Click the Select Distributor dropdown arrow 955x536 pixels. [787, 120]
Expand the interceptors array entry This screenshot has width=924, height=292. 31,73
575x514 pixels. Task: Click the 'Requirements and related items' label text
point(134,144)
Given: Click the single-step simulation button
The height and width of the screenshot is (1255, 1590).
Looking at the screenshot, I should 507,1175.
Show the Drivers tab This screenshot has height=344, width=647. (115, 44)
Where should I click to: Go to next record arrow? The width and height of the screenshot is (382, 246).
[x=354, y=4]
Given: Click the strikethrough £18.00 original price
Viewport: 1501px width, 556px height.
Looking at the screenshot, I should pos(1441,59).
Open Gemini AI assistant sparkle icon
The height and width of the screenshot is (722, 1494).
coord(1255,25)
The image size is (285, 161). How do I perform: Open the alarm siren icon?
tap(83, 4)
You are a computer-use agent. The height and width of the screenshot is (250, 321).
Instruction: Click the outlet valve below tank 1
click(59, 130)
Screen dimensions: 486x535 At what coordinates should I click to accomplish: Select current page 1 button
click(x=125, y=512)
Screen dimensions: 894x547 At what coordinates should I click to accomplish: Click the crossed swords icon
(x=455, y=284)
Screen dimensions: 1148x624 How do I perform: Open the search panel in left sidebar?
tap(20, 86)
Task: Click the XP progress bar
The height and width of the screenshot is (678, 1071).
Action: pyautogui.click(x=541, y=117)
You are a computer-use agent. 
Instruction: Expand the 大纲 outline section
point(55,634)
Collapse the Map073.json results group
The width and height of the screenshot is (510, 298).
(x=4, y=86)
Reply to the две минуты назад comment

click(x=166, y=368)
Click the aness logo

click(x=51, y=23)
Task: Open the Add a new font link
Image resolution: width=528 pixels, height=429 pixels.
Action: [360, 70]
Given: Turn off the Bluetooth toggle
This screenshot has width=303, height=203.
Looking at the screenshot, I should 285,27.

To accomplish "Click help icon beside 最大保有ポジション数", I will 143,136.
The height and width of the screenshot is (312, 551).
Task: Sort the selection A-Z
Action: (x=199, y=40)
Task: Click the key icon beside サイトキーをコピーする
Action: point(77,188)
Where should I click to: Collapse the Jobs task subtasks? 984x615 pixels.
+ + + + + + +
OBJECTIVE
Copy the whole listing above line for line, without changing anything.

REPLY TO THE TASK
Click the Select Distributor dropdown arrow 955x536 pixels. [787, 120]
Expand the interceptors array entry This screenshot has width=924, height=292. 31,73
575x514 pixels. Task: Click the 'Requirements and related items' label text
point(134,144)
Given: Click the single-step simulation button
The height and width of the screenshot is (1255, 1590).
Looking at the screenshot, I should 507,1175.
Show the Drivers tab This screenshot has height=344, width=647. (115, 44)
Where should I click to: Go to next record arrow? The width and height of the screenshot is (382, 246).
[x=354, y=4]
Given: Click the strikethrough £18.00 original price
Viewport: 1501px width, 556px height.
Looking at the screenshot, I should pos(1441,59).
Open Gemini AI assistant sparkle icon
The height and width of the screenshot is (722, 1494).
coord(1255,25)
The image size is (285, 161). How do I perform: Open the alarm siren icon?
tap(83, 4)
You are a computer-use agent. The height and width of the screenshot is (250, 321).
Instruction: Click the outlet valve below tank 1
click(59, 130)
Screen dimensions: 486x535 At what coordinates should I click to accomplish: Select current page 1 button
click(x=125, y=512)
Screen dimensions: 894x547 At what coordinates should I click to accomplish: Click the crossed swords icon
(x=455, y=284)
Screen dimensions: 1148x624 How do I perform: Open the search panel in left sidebar?
tap(20, 86)
Task: Click the XP progress bar
The height and width of the screenshot is (678, 1071).
Action: pyautogui.click(x=541, y=117)
You are a computer-use agent. 
Instruction: Expand the 大纲 outline section
point(55,634)
Collapse the Map073.json results group
The width and height of the screenshot is (510, 298).
(x=4, y=86)
Reply to the две минуты назад comment

click(x=166, y=368)
Click the aness logo

click(x=51, y=23)
Task: Open the Add a new font link
Image resolution: width=528 pixels, height=429 pixels.
Action: [360, 70]
Given: Turn off the Bluetooth toggle
This screenshot has width=303, height=203.
Looking at the screenshot, I should 285,27.

To accomplish "Click help icon beside 最大保有ポジション数", I will 143,136.
The height and width of the screenshot is (312, 551).
Task: Sort the selection A-Z
Action: (x=199, y=40)
Task: Click the key icon beside サイトキーをコピーする
Action: point(77,188)
Where should I click to: Collapse the Jobs task subtasks? 984x615 pixels.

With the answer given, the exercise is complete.